* Material shown
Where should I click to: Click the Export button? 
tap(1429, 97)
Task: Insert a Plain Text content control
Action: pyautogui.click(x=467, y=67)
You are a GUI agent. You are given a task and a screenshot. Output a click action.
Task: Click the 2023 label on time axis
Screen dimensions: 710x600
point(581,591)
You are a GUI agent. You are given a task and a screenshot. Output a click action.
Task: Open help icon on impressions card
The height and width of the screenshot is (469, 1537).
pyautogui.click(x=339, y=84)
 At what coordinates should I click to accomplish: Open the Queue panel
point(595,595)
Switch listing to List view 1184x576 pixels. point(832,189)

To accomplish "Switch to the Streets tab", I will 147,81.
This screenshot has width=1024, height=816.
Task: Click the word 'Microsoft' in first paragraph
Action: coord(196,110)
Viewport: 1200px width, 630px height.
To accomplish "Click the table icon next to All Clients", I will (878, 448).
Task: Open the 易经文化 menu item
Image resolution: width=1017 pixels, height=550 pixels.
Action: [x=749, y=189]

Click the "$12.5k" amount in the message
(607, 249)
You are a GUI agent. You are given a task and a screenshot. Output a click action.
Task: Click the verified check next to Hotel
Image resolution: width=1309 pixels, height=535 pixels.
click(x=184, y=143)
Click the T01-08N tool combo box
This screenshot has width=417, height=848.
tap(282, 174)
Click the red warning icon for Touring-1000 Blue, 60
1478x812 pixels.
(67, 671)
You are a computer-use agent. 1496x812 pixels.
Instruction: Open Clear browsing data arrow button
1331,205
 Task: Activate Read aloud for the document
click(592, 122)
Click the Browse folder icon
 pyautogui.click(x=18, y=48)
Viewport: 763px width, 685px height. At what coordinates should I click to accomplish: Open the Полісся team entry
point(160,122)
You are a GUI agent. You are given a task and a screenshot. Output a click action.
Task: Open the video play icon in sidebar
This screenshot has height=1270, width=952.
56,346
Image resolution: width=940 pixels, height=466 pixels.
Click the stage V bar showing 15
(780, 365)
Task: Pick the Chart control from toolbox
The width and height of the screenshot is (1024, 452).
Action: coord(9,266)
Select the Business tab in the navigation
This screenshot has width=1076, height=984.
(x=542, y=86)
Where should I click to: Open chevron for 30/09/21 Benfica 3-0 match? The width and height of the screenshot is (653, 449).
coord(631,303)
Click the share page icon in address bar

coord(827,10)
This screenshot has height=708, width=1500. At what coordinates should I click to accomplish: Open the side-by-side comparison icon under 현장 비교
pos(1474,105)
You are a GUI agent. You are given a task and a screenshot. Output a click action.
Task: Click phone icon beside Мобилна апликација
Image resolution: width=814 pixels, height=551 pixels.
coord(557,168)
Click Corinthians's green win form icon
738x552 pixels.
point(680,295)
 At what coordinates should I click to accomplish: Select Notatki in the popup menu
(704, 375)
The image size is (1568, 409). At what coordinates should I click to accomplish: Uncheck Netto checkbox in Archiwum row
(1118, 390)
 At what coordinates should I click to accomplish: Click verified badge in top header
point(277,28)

* Your task
From the first line to the last, return the data above exactly.

* Answer section
Where should I click to: Click the Export button? 
tap(1429, 97)
Task: Insert a Plain Text content control
Action: pyautogui.click(x=467, y=67)
You are a GUI agent. You are given a task and a screenshot. Output a click action.
Task: Click the 2023 label on time axis
Screen dimensions: 710x600
point(581,591)
You are a GUI agent. You are given a task and a screenshot. Output a click action.
Task: Open help icon on impressions card
The height and width of the screenshot is (469, 1537).
pyautogui.click(x=339, y=84)
 At what coordinates should I click to accomplish: Open the Queue panel
point(595,595)
Switch listing to List view 1184x576 pixels. point(832,189)

To accomplish "Switch to the Streets tab", I will 147,81.
This screenshot has width=1024, height=816.
Task: Click the word 'Microsoft' in first paragraph
Action: coord(196,110)
Viewport: 1200px width, 630px height.
To accomplish "Click the table icon next to All Clients", I will (878, 448).
Task: Open the 易经文化 menu item
Image resolution: width=1017 pixels, height=550 pixels.
Action: [x=749, y=189]

Click the "$12.5k" amount in the message
(607, 249)
You are a GUI agent. You are given a task and a screenshot. Output a click action.
Task: Click the verified check next to Hotel
Image resolution: width=1309 pixels, height=535 pixels.
click(x=184, y=143)
Click the T01-08N tool combo box
This screenshot has width=417, height=848.
tap(282, 174)
Click the red warning icon for Touring-1000 Blue, 60
1478x812 pixels.
(67, 671)
You are a computer-use agent. 1496x812 pixels.
Instruction: Open Clear browsing data arrow button
1331,205
 Task: Activate Read aloud for the document
click(592, 122)
Click the Browse folder icon
 pyautogui.click(x=18, y=48)
Viewport: 763px width, 685px height. At what coordinates should I click to accomplish: Open the Полісся team entry
point(160,122)
You are a GUI agent. You are given a task and a screenshot. Output a click action.
Task: Open the video play icon in sidebar
This screenshot has height=1270, width=952.
56,346
Image resolution: width=940 pixels, height=466 pixels.
Click the stage V bar showing 15
(780, 365)
Task: Pick the Chart control from toolbox
The width and height of the screenshot is (1024, 452).
Action: coord(9,266)
Select the Business tab in the navigation
This screenshot has width=1076, height=984.
(x=542, y=86)
Where should I click to: Open chevron for 30/09/21 Benfica 3-0 match? The width and height of the screenshot is (653, 449).
coord(631,303)
Click the share page icon in address bar

coord(827,10)
This screenshot has height=708, width=1500. At what coordinates should I click to accomplish: Open the side-by-side comparison icon under 현장 비교
pos(1474,105)
You are a GUI agent. You are given a task and a screenshot. Output a click action.
Task: Click phone icon beside Мобилна апликација
Image resolution: width=814 pixels, height=551 pixels.
coord(557,168)
Click Corinthians's green win form icon
738x552 pixels.
point(680,295)
 At what coordinates should I click to accomplish: Select Notatki in the popup menu
(704, 375)
The image size is (1568, 409). At what coordinates should I click to accomplish: Uncheck Netto checkbox in Archiwum row
(1118, 390)
 At what coordinates should I click to accomplish: Click verified badge in top header
point(277,28)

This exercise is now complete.